The data below:

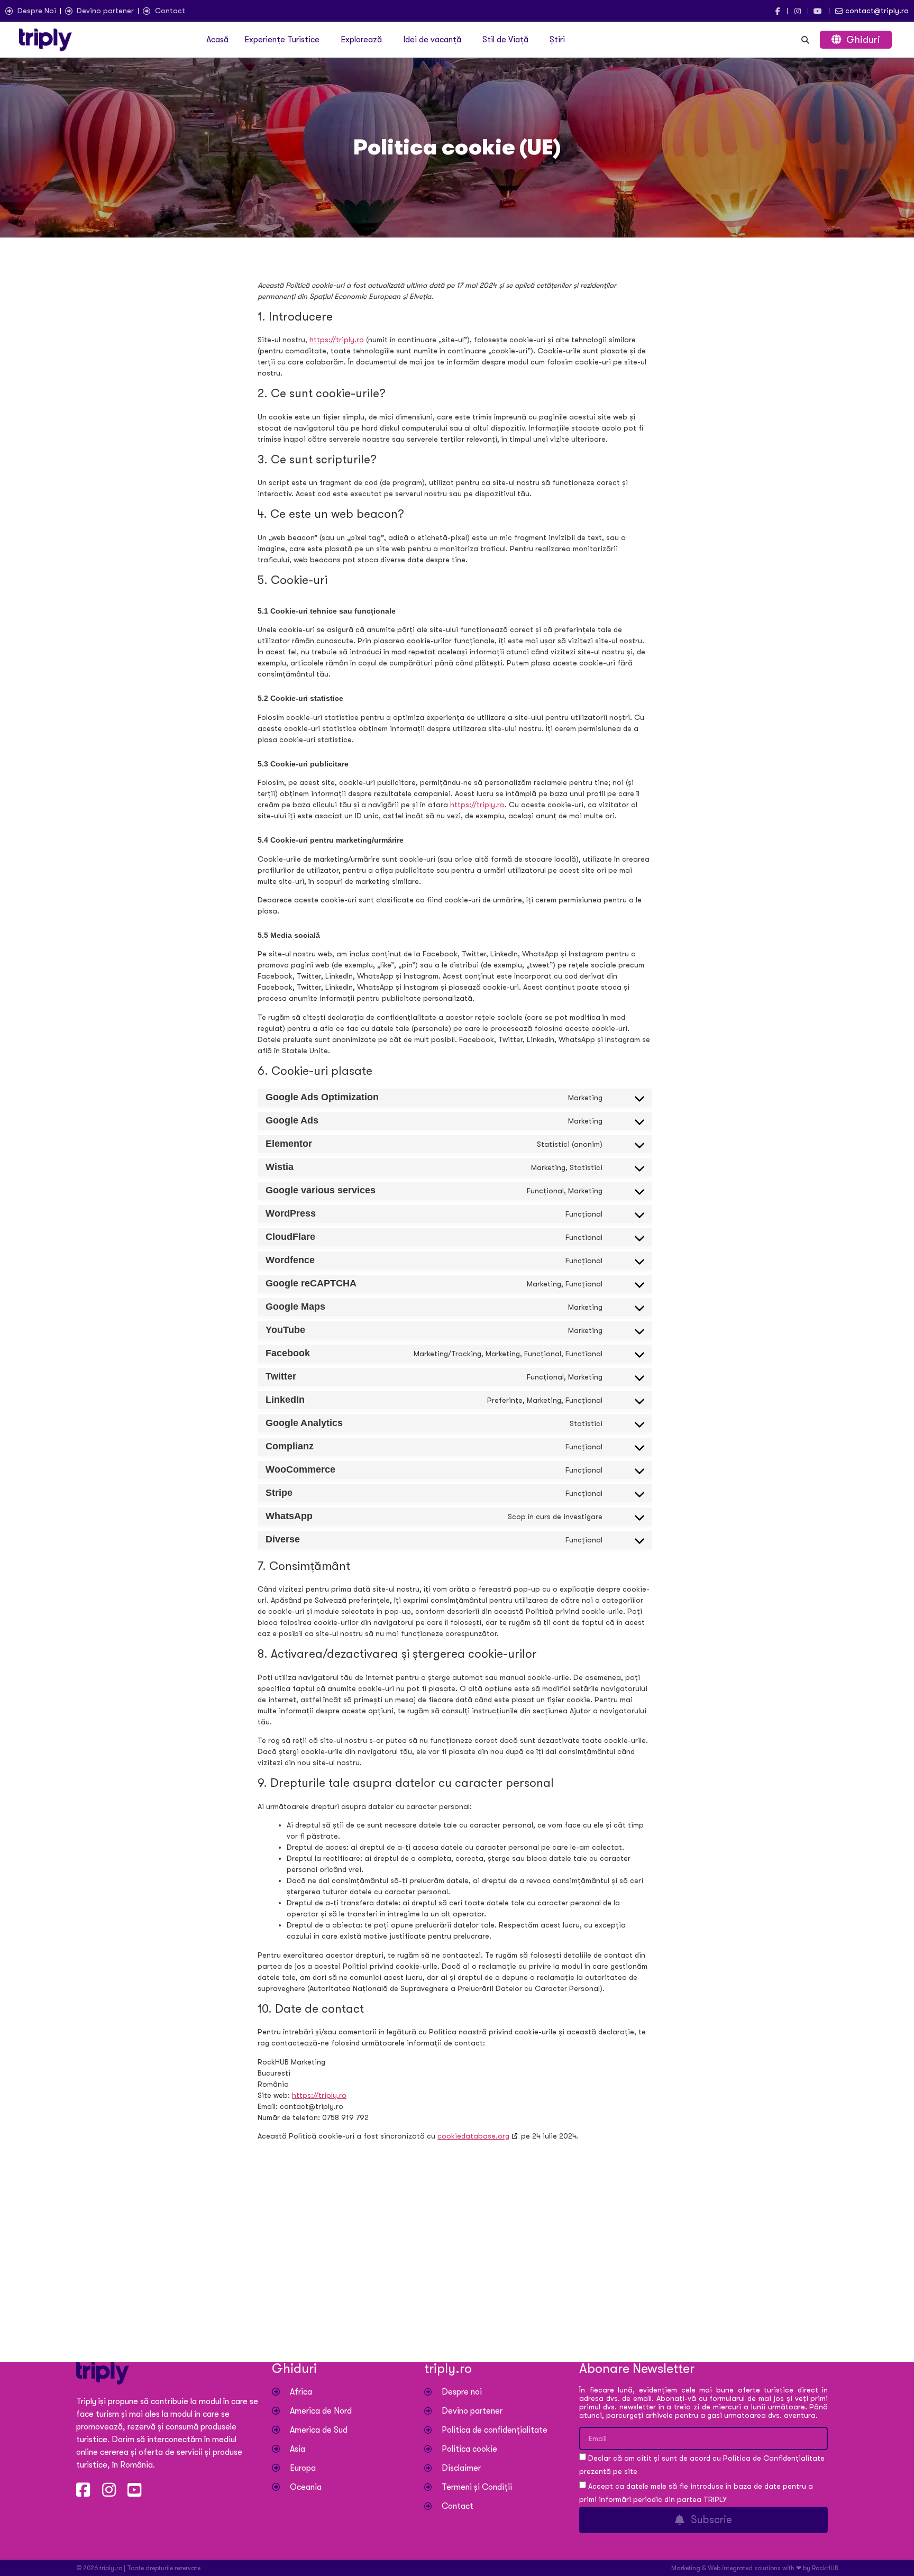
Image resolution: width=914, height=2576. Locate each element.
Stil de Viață (505, 39)
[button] (284, 40)
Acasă (217, 39)
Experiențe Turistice (281, 39)
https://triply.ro (336, 339)
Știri (557, 39)
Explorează (361, 39)
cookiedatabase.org (473, 2136)
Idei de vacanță (432, 39)
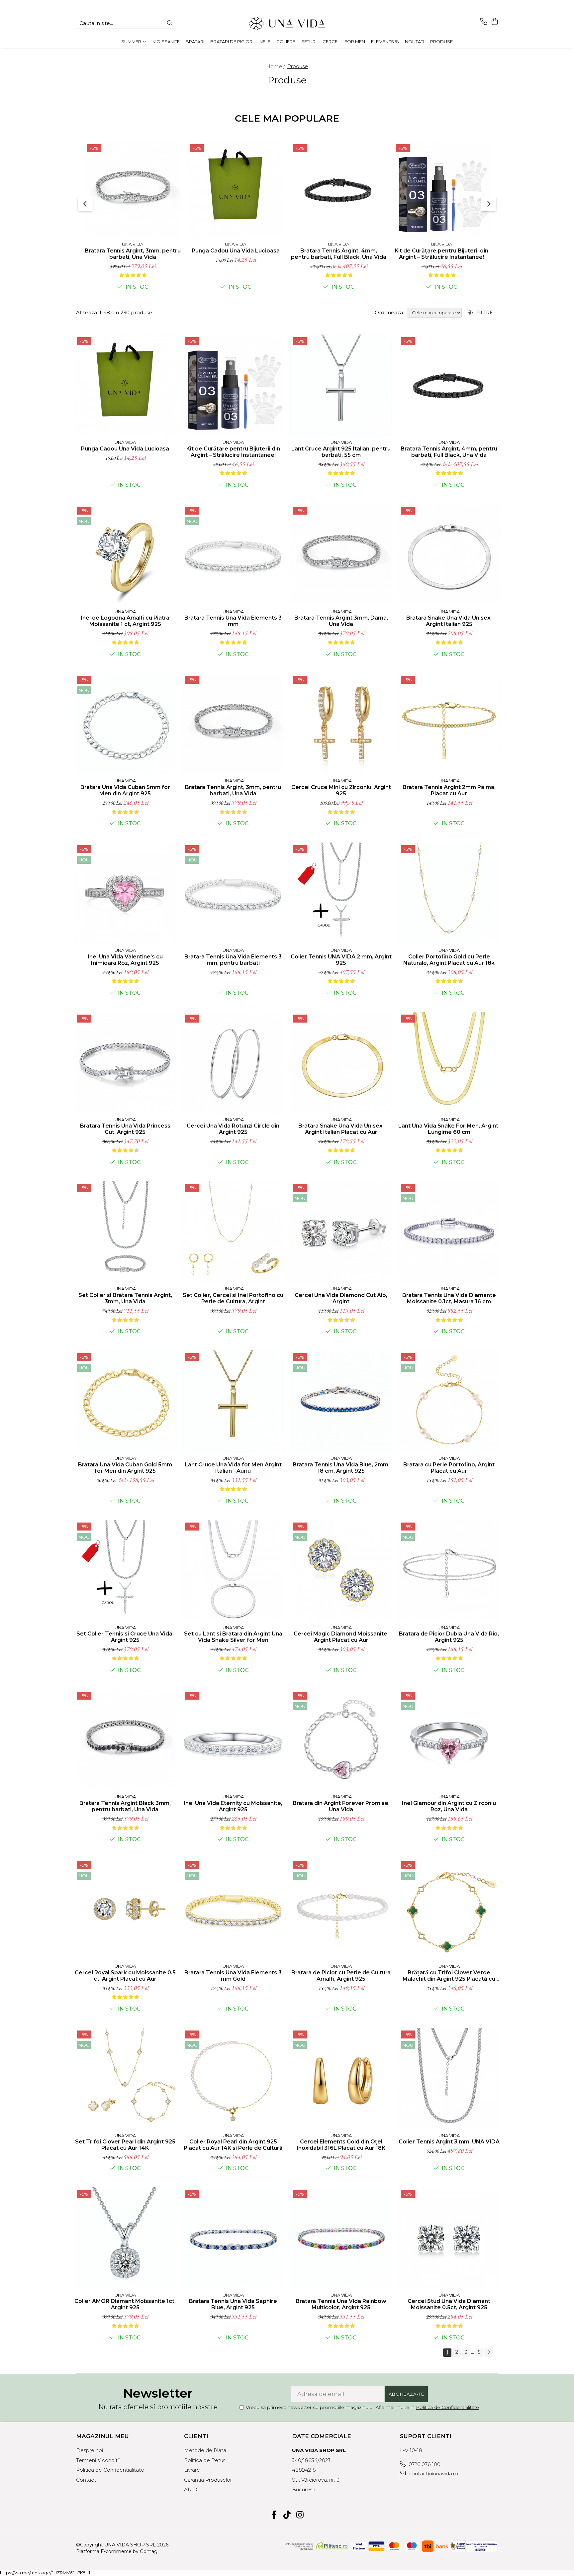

End of The data.

*What you are asked to do*. Repeat the lines exactly, starting with the line that contains "[button] (284, 40)" and ending with the last line of the entries. Keep both of those lines but no pictures.

*Written response*.
[button] (284, 40)
Acasă (217, 39)
Experiențe Turistice (281, 39)
https://triply.ro (336, 339)
Știri (557, 39)
Explorează (361, 39)
cookiedatabase.org (473, 2136)
Idei de vacanță (432, 39)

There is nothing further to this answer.